Tarea breve> Según el texto extraído, ¿qué cantidad entregó el presidente Bush a los talibanes a finales de mayo de 2001, y con qué fin?

Texto extraído>
━━━━━━━━━━━━━━━━

3. Respecto de la dimensión económica: ¿Por qué nadie ha explicado todavía las razones de la pasividad de la Comisión Internacional de Valores en la investigación de las operaciones en Bolsa, pocos días antes del atentado, basadas en información privilegiada relativa, sobre todo, a United Airlines y American Airlines, operaciones, inspiradas por Carlyle (familia Bush) y realizadas por la sociedad Alex Brown, dirigida por Krongard, uno de los actuales directores de la CIA?

A estas viejas preguntas se han sumado numerosas noticias sobre informaciones relativas al atentado de las Torres Gemelas que por razones inexplicadas se quedaron en el cajón de quienes la recibieron en los diversos servicios del FBI, la CIA y el departamento de Defensa, sin que nadie las tuviera en cuenta. Desde esta ignorancia, sin acabar de saber del todo lo que hicieron los talibanes -a los que el presidente Bush entregó 43 millones de dólares a finales de mayo de 2001 para su lucha contra la droga- y cuál fue el rol preciso de Bin Laden entonces y cuál es su situación actual, se nos ofrece un nuevo blanco, Sadam Husein, contra quien dirigir nuestros tiros.

Sin saber tampoco demasiado bien por qué. Y sin que en ningún sitio relevante, como en el Congreso de EE UU o en Naciones Unidas se haya constituido una comisión de investigación que proporcione los elementos con los que forjar las armas intelectuales y las razones éticas, antes de enarbolar las otras, quizá también necesarias en la lucha contra el terrorismo. Pero sin mezclar en ello ni metas imperiales ni intereses petroleros.

━━━━━━━━━━━━━━━━

Datos proporcionados>
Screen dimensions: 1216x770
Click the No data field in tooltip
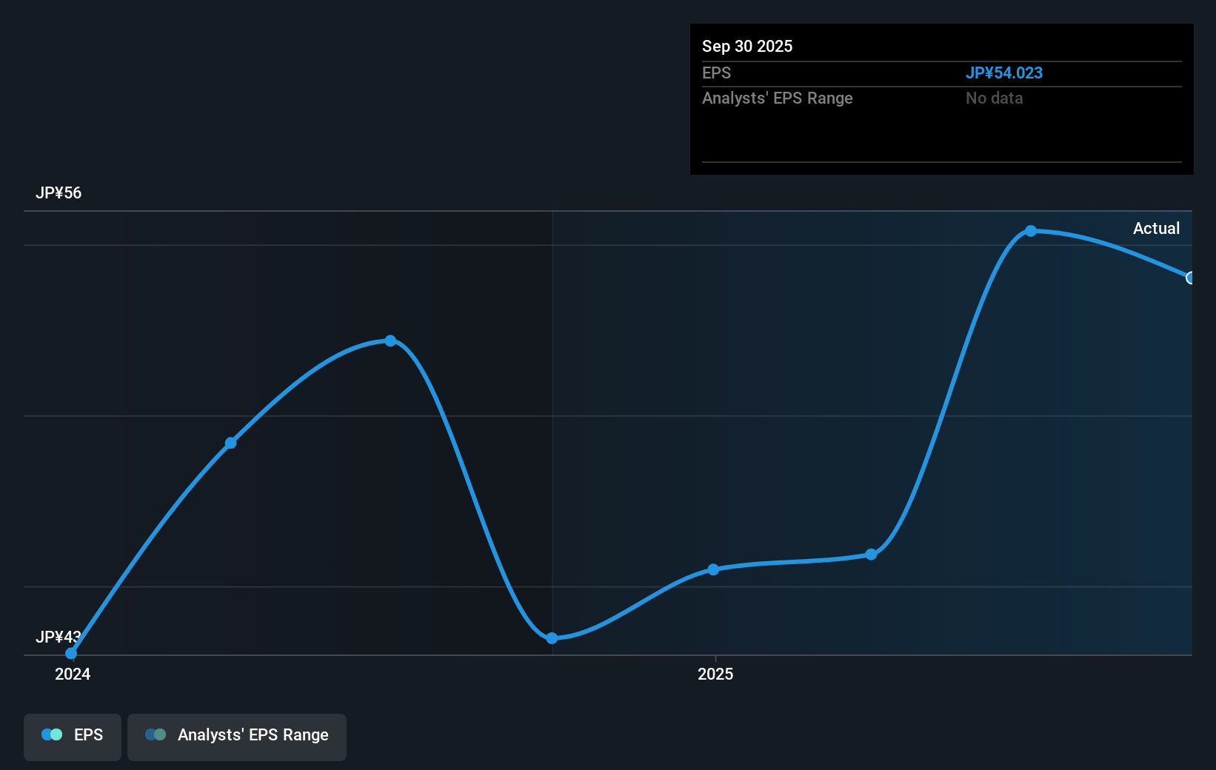point(994,98)
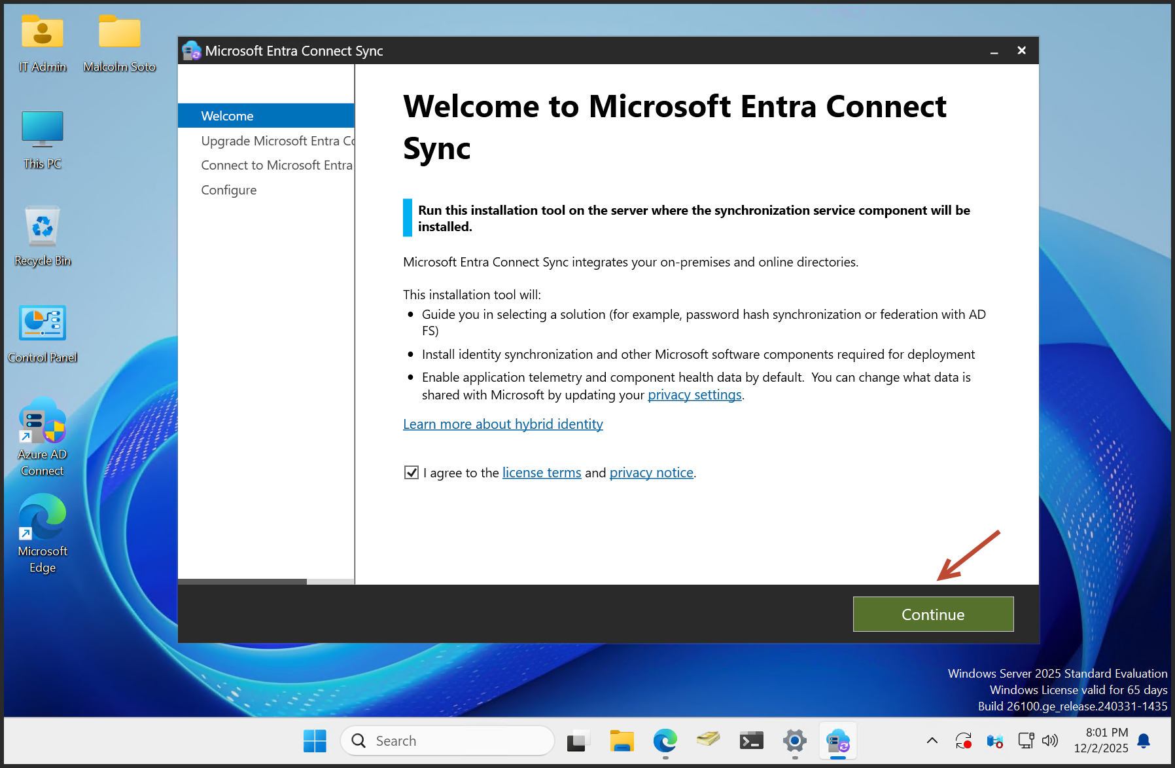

━━━━━━━━━━━━━━━━

Resultado> 43 millones de dólares, para su lucha contra la droga.